Igualmente, cumpre aclarar que esta investigação não corrobora com a ideia de que no

processo inicial de desenvolvimento profissional os professores principiantes tendem a, diante

das dificuldades encontradas nos contextos imediatos de sala de aula ou nas negociações

requeridas na resolução de conflitos que se lhes apresentam desde os contextos institucionais,

a imitar acriticamente os modelos de bons professores que porventura tenham marcada as

trajetórias dos mesmos, tampouco são condicionados apenas pelos preconceitos oriundos da

“aprendizagem da observação” calcadas em preconceitos sobre como funcionaria o mundo do

ensino conforme apontaram Marcelo; Pryjma, (2013). Se bem, em casos como o de Odisseu,

os preconceitos sobre o modo como se dão as relações no contexto institucional, estejam

presentes quando adentram estes contextos, ao longo do processo inicial de tornar-se

professor, as interações mesmas que têm lugar naquele contexto, os levam a dotar de novos

sentidos as experiências vivenciadas.

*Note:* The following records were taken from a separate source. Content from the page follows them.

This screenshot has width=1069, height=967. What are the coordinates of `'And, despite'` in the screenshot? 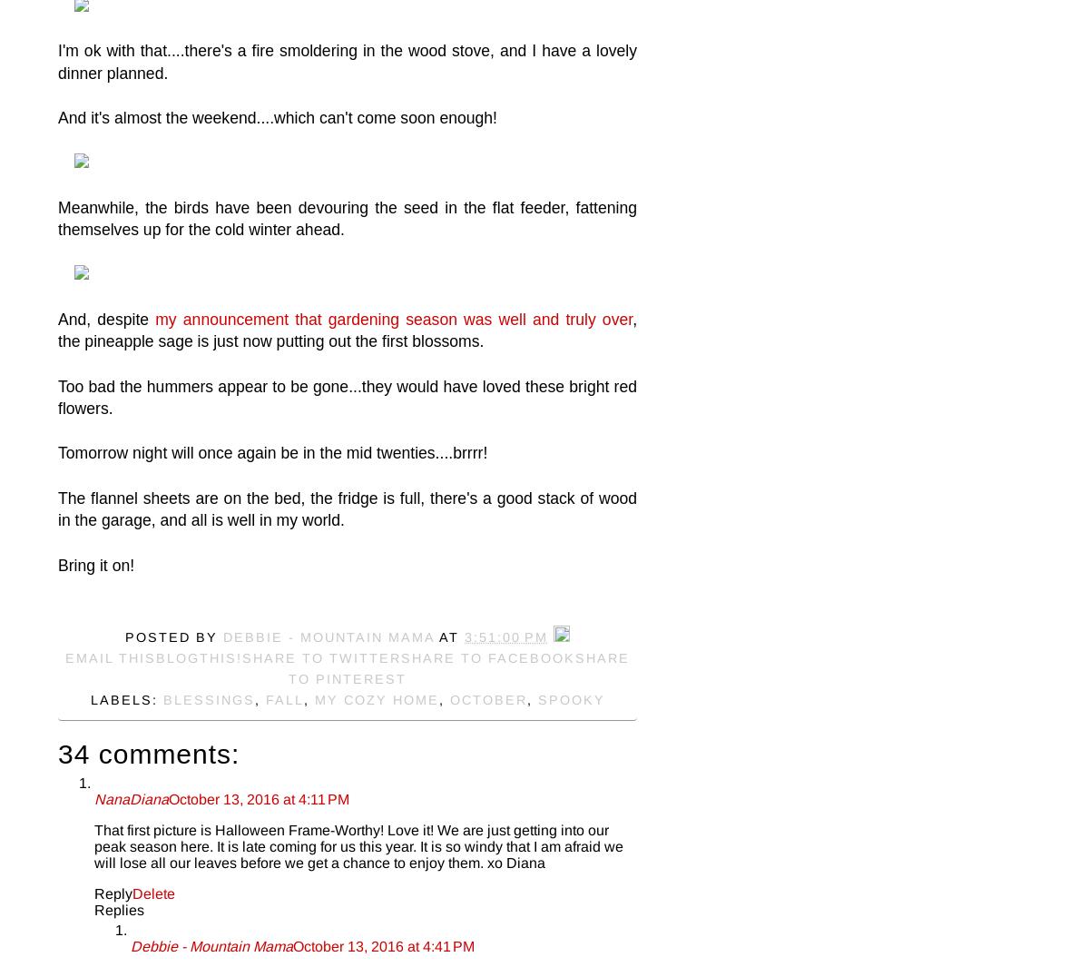 It's located at (105, 318).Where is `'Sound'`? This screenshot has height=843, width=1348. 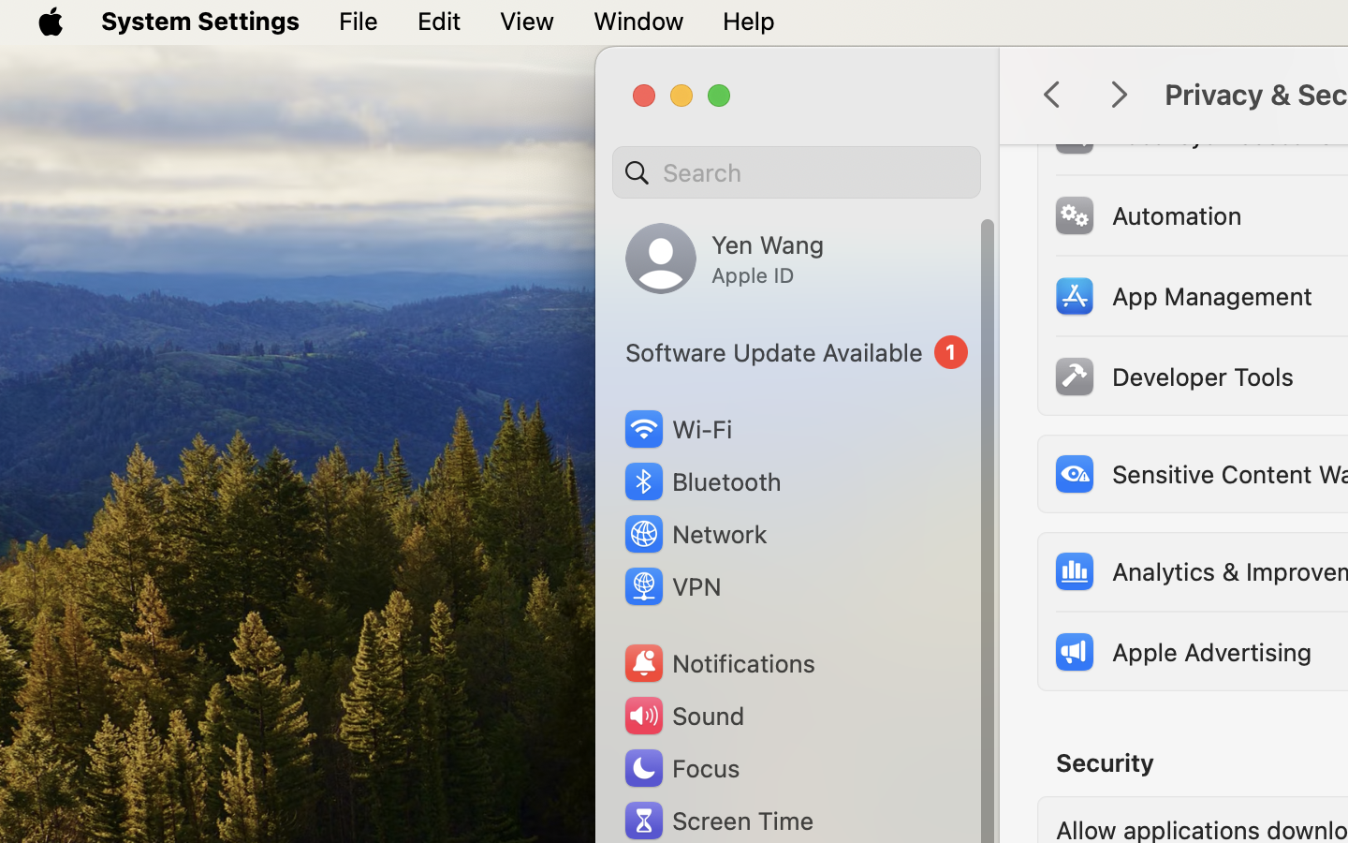 'Sound' is located at coordinates (682, 714).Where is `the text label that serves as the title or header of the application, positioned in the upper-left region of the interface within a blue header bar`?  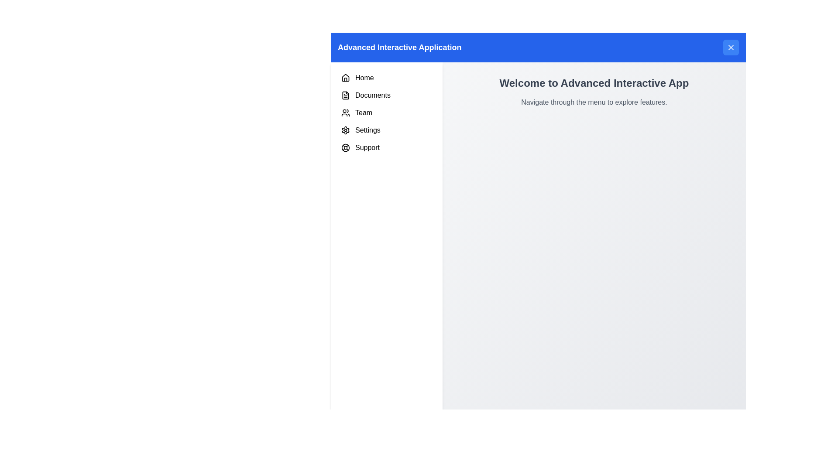
the text label that serves as the title or header of the application, positioned in the upper-left region of the interface within a blue header bar is located at coordinates (399, 47).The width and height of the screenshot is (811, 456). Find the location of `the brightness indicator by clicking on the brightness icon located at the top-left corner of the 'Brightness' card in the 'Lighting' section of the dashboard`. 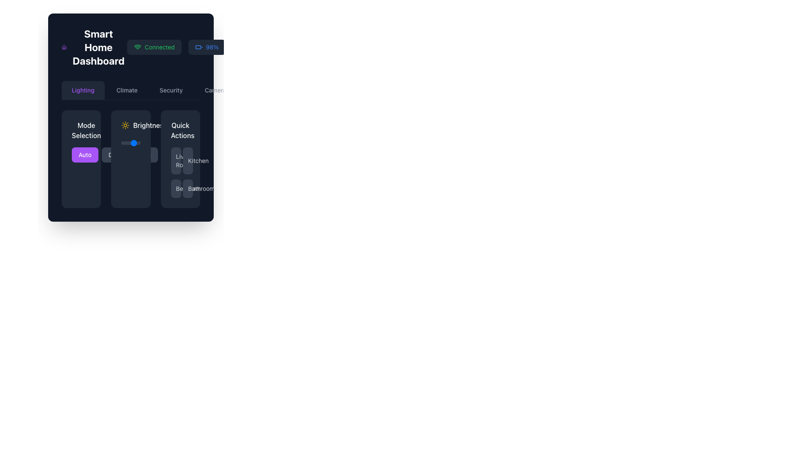

the brightness indicator by clicking on the brightness icon located at the top-left corner of the 'Brightness' card in the 'Lighting' section of the dashboard is located at coordinates (125, 125).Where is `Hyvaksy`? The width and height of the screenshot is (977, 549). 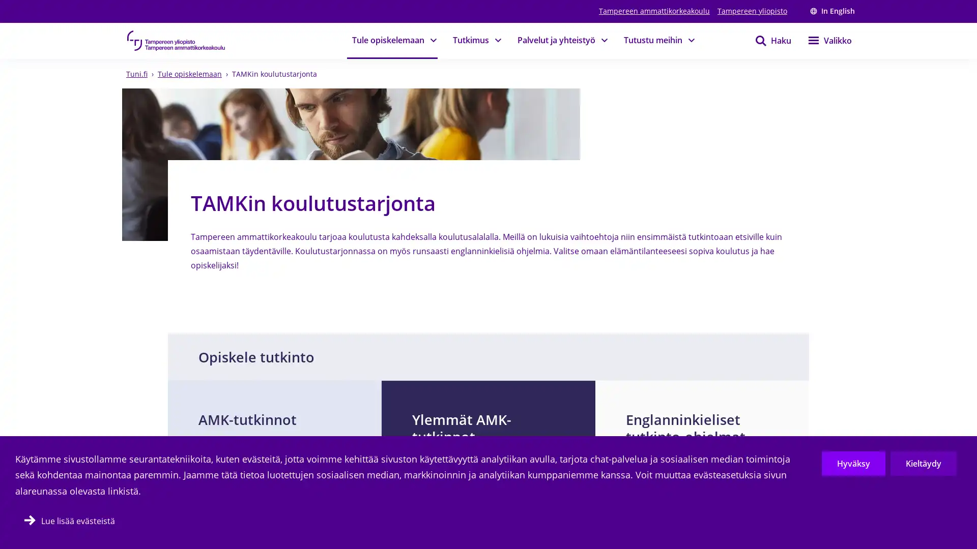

Assim, a investigação levada a cabo, nesta tese, aponta

que ainda que não encontrem condições ideais nos respectivos processos iniciais de

desenvolvimento profissional, muitos docentes interagem, negociam e inventam maneiras

novas de fazer, obviamente tangenciadas fortemente pelos contextos de atuação, mas nunca

condicionados inteiramente por estes contextos, tampouco pelos preconceitos que trazem

consigo acerca destes últimos, na interação e na negociação, transcendem a ambos.

Por fim, importa asseverar que mais que escutar é urgente e fundamental que, ao se

tratar de processos de desenvolvimento profissional de professores principiantes, dar-lhes

audiência. Tal fato impactaria fortemente as políticas educacionais e, talvez ensejasse o

entendimento de que quando consideradas e reconhecidas as narrativas, cujos sentidos

apontam para o tornar-se docente desde os contextos de atuação, possibilitasse a compreensão

de que quando se trata de Educação, toda política deveria configurar-se antes e primeiramente

como epifenômeno pessoal, relacional, contextual e organizacional.